I'm glad you guys like the idea. Funny though -- this is just an elaboration of what I claimed in my Eight Problems paper. It didn't get much attention there. Cecelia Hayes' recent paper is also a much elaborated version of the sensory-motor theory. I'll have to look more closely at her paper to understand exactly what she is claiming; I bet it is very similar to what I said here in this last post.

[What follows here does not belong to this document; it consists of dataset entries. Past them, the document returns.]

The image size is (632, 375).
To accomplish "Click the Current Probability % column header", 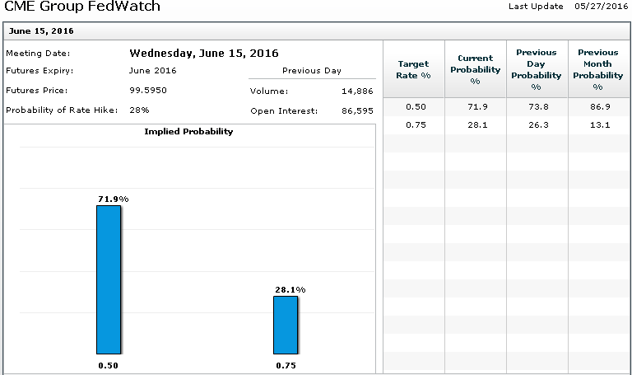I will click(475, 69).
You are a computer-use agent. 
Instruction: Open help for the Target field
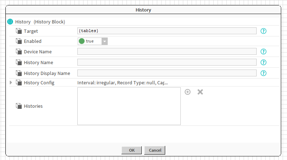point(264,31)
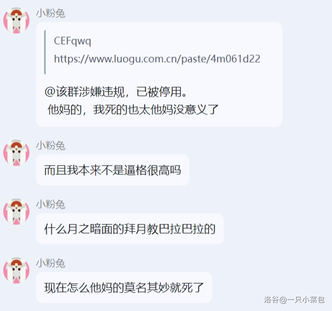332x311 pixels.
Task: Click 小粉兔 name above the quoted message
Action: 51,13
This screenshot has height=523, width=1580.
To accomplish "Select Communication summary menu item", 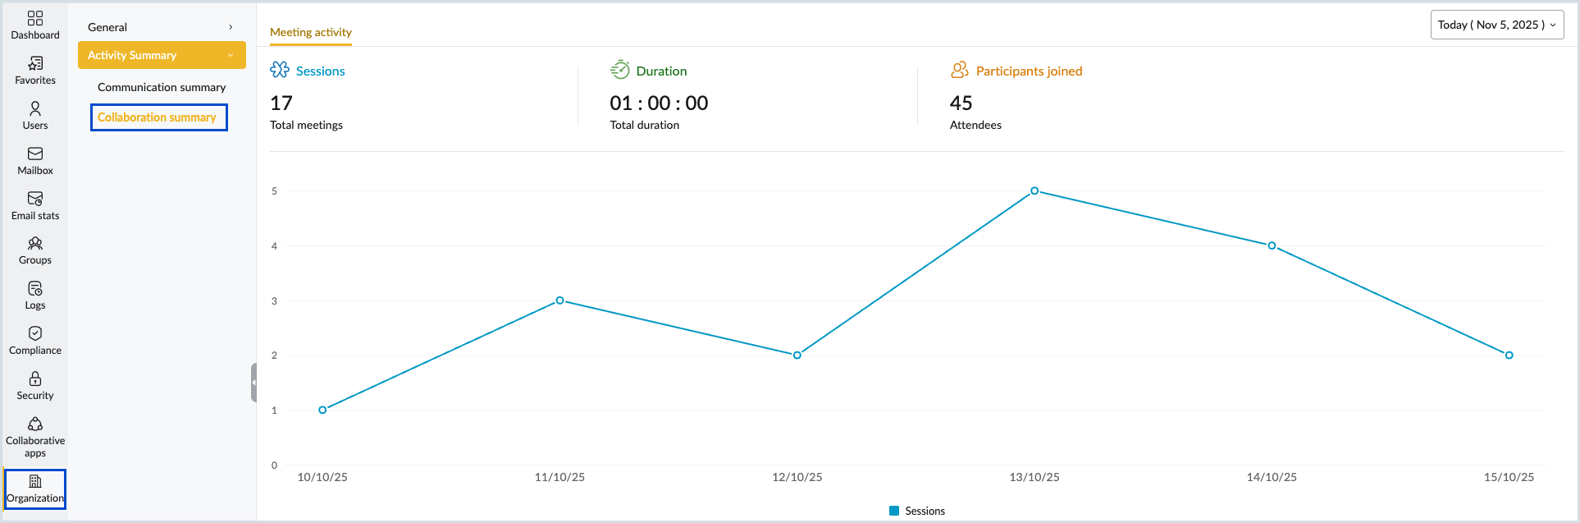I will pos(162,87).
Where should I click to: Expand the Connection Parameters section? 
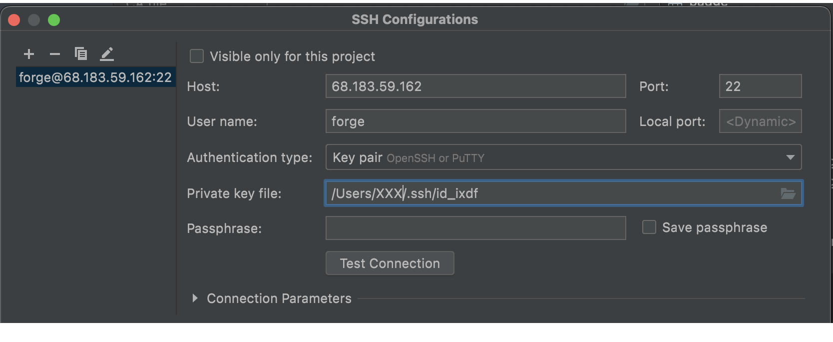pyautogui.click(x=195, y=299)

I think what Tom said in response to my previous post is right: No one is going to abandon the action understanding theory without a serious competitor theory. And while I did propose a competitor theory, I certainly failed to emphasize it, focusing instead on the why Rizzolatti's theory fails. Tactical error on my part I suppose.

Howard Book said...

Being a old guy, I'm still attempting to understand the ''mirror neuron " phenominon. My understanding is that when a monkey sees or hears another monkey snap open the shell of a peanut, the same neurons are activated in the watching/hearing monkey as in the monkey carrying out the snapping.

But, does this mean that the watching/hearing monkey necessarily demonstrates the same - or similar - neruomuscular activity in those muscles involved in doing the 'snapping'.

Now let me jump to humans and the implications this may have for our capacity for "understanding" - a term often used in discussions about mirror neurons. What do we mean by, and how do we define, the term "understanding"? Are we referring to the capacity to mentalize which Peter Fonagy and his collegues at Baylor have described as ' the capacity to infer that behavoirs of others and of oneself are a reflection of unobserved inferred mental states ( in the other and in oneself) and that other's mantal state may be different than one's own'? Without such understanding we are at risk for logical thinking to regress to teleological state.

Or are we referring to the capacity to empathize, which has been described as 'the capacity to non-judgementally experience the other persons conscious and pre-conscious perspective of him/her-self and of his/her world, regardless of the foreingness that experience may have for us? Kohut refers to this as 'vicarious introspection' learning of the other's experience by looking inward.

Thanks for your comments.

Greg Hickok said...

Understanding is not clearly defined by Rizzolatti which is one of the problems of the account.

Anonymous said...

When reading your Eight problems for the mirror neuron theory It would have been very useful to find your opinion on what action understanding is, that will help so much as to take advantange of the large amount of papers writen on the subject.